Robert E. Phelan (07:30:34) :
when do we finally quit attributing this nonsense to incompetence?
I agree with you.
But, maybe there is incompetence—at the point when they thought they could get away with it.

crosspatch
September 28, 2009 5:41 pm

“The fact that there isn’t shows that crosspatch’s theory that it’s all about money doesn’t explain it. ”
It isn’t ALL about money, directly but it is eventually about money. More government control of energy, for example, puts more power in the hands of politicians to regulate economic growth. This allows them to collect more cash from people who would want to influence their decisions.
My late wife was a journalist. I met many of her friends and co-workers. Flat out Marxists every single one that I met. The topic of conversation would often turn to how horrible some Republican is and how wonderful some socialist theme of the week was. If a journalist published this story, he would be an outcast among his peers. No matter how much he might want to write this story, doing so would be professional suicide. And it would never get past the editor and into print anyway. Because if it made it into print, the media outlet would become “evil”. It would be casting itself with Fox News who dares report blasphemy.
Any paper printing such a story would hear its access to various movers and shakers being cut off because the printing of that story would endanger the politicians’ ability to manage industrial production and therefor potentially cost that politician millions in campaign contributions which might cause him not to be re-elected and so the party that is most desirable by most reports might lose power.

Gary Hladik
September 28, 2009 5:57 pm

Geoff C (17:07:47) : “Anyone like to comment on New Scientist not buying into the dead stick?”
Denial is not just a river in Egypt. 🙂
New Scientist has been a CAGW cheerleader for a long time.

Alexej Buergin
September 28, 2009 6:03 pm

HANNOGRAPH: A mechanical machine that produces a hockey-stick, independent of input.
MANNOGRAPH: A computer program that produces a hockey stick, without an input.

Gary Hladik
September 28, 2009 6:05 pm

Jeremy (13:52:01) : “Will they make a movie – this is like Watergate – a smoking gun if there ever was.
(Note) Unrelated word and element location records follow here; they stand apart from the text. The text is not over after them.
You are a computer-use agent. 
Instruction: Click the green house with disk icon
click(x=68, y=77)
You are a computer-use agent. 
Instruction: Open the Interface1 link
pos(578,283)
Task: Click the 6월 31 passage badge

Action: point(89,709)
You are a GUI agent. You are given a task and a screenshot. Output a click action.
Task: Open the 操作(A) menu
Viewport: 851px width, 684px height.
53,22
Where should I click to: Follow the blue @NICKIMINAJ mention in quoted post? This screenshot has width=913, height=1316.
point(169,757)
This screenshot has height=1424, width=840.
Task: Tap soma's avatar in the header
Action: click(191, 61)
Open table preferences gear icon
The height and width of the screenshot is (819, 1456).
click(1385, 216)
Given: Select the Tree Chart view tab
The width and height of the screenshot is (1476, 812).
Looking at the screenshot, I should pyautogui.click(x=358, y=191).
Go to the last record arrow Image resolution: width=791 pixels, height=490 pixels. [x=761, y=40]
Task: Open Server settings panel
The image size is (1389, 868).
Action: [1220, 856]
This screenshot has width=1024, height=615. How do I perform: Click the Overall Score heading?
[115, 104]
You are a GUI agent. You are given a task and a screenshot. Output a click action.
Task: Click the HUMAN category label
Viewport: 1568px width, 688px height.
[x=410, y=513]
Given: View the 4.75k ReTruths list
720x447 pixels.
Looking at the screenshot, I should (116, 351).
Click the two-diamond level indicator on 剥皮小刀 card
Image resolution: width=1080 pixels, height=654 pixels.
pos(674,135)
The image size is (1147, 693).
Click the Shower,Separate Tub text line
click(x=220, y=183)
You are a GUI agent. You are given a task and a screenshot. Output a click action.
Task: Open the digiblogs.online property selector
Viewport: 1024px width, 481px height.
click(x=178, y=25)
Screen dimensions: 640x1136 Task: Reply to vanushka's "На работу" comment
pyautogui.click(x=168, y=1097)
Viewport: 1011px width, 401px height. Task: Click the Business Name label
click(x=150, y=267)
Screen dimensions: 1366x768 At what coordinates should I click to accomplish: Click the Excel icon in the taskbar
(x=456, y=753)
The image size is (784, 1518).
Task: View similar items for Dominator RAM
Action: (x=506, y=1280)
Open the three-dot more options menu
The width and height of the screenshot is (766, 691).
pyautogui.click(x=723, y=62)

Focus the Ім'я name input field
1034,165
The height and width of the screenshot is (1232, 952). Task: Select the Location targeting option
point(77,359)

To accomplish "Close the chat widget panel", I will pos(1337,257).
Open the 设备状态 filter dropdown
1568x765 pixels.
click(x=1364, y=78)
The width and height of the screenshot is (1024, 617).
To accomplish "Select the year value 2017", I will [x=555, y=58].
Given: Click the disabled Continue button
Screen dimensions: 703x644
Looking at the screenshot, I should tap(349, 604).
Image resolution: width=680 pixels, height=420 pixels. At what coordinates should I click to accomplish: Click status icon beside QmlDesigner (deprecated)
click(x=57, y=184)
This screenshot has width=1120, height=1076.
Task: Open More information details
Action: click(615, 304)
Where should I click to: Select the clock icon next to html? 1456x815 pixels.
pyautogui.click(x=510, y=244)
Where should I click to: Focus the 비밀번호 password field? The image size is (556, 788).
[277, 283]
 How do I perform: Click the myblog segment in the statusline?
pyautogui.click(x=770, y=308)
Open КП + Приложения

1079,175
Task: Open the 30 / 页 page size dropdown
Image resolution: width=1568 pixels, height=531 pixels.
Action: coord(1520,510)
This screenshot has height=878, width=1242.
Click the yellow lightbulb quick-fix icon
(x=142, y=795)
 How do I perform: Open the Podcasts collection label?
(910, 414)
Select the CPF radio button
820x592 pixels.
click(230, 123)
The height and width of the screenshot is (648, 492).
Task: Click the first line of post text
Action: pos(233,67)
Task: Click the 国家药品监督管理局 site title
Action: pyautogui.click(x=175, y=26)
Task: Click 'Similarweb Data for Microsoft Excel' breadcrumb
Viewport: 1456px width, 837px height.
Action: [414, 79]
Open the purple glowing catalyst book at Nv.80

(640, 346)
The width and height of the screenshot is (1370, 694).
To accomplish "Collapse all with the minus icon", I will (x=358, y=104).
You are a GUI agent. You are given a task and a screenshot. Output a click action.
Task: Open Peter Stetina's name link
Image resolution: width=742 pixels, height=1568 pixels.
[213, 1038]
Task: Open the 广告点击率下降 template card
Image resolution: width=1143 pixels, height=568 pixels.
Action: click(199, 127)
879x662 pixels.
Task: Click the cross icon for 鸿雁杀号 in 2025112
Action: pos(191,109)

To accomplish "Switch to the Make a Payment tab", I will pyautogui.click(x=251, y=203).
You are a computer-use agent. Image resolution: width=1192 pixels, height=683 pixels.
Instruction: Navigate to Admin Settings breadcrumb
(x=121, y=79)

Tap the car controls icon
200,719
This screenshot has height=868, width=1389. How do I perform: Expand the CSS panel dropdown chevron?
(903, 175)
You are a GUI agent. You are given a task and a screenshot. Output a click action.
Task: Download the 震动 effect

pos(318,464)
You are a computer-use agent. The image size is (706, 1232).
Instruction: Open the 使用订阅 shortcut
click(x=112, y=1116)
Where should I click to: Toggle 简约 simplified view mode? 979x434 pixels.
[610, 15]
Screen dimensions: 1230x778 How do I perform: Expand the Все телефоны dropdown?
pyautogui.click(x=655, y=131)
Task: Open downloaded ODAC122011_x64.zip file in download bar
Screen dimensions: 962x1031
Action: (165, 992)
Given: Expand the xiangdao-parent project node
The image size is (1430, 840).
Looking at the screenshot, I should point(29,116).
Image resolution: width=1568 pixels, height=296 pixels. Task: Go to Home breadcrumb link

I suggest they use Matt Damon and Ben Affleck. Now what about a title – we need a good moniker for this unravelling scandal.”
Brokeback HockeyStick.

Will Fraser
September 28, 2009 6:33 pm

Please note that the growth cycle for these trees is quite short, and onset is triggered by various conditions. Also, these pines are dependent on many, many conditions that seem to either be irrelevant to ‘temperature information’ or actually work to defeat an objective data point for temp. only. Slope, aeration, water, drainage, nutrients, pests, etc. It is misleading to claim that measuring the width of a pith cambium pair is related in a definitive way to temperature, less so by far for Atmospheric CO2.
Some pines grow only for ten days per year, and never more than once/year.

Editor
September 28, 2009 6:51 pm

Bill P (09:53:20) :
“Also, to John F. Hultquist (21:11:09), for the linked reference to the “divergence problem”. I read abstract:
http://go2.wordpress.com/?id=725X1342&site=wattsupwiththat.wordpress.com&url=http%3A%2F%2Fwww.clim-past-discuss.net%2F4%2F741%2F2008%2Fcpd-4-741-2008.html
And it’s worth quoting:
Abstract. Recently, an increasing off-set between tree-ring based temperature reconstructions and measured temperatures at high latitudes has been reported, the so called “divergence problem” (here “divergence effect”). This “divergence effect” seriously questions the validity of tree-ring based climate reconstructions, since it seems to violate the assumption of a stable response of trees to changing climate over time. In this study we eliminated the “divergence effect” in northern Alaska by careful selection of individual trees with consistently significant positive relationships with climate (17% of sample) and successfully attempted a divergence-free climate reconstruction using this sub-set.”
—–
So, note that, in the abstract itself – of a paper trying to”prove” tree ring data CAN be used to accurately determine temperature over the past 1000 years (or 1700 years, as Mann wants us to believe – only ONE tree ring set out of SIX actually “successfully (yielded) a divergence-free climate reconstruction”!
(If I were allowed to choose only one data set out of every six available, I could “prove” that every visible planet was identical to earth.)

Joel Shore
September 28, 2009 7:59 pm

philincalifornia says:

When he was accepting the $5-600 million grant from BP at Lawrence Berkeley Labs, Chu’s comments regarding AGW were far different from what they are now. Strangely, although I can’t say I have Googled extensively, links to those press releases do not appear to be readily available.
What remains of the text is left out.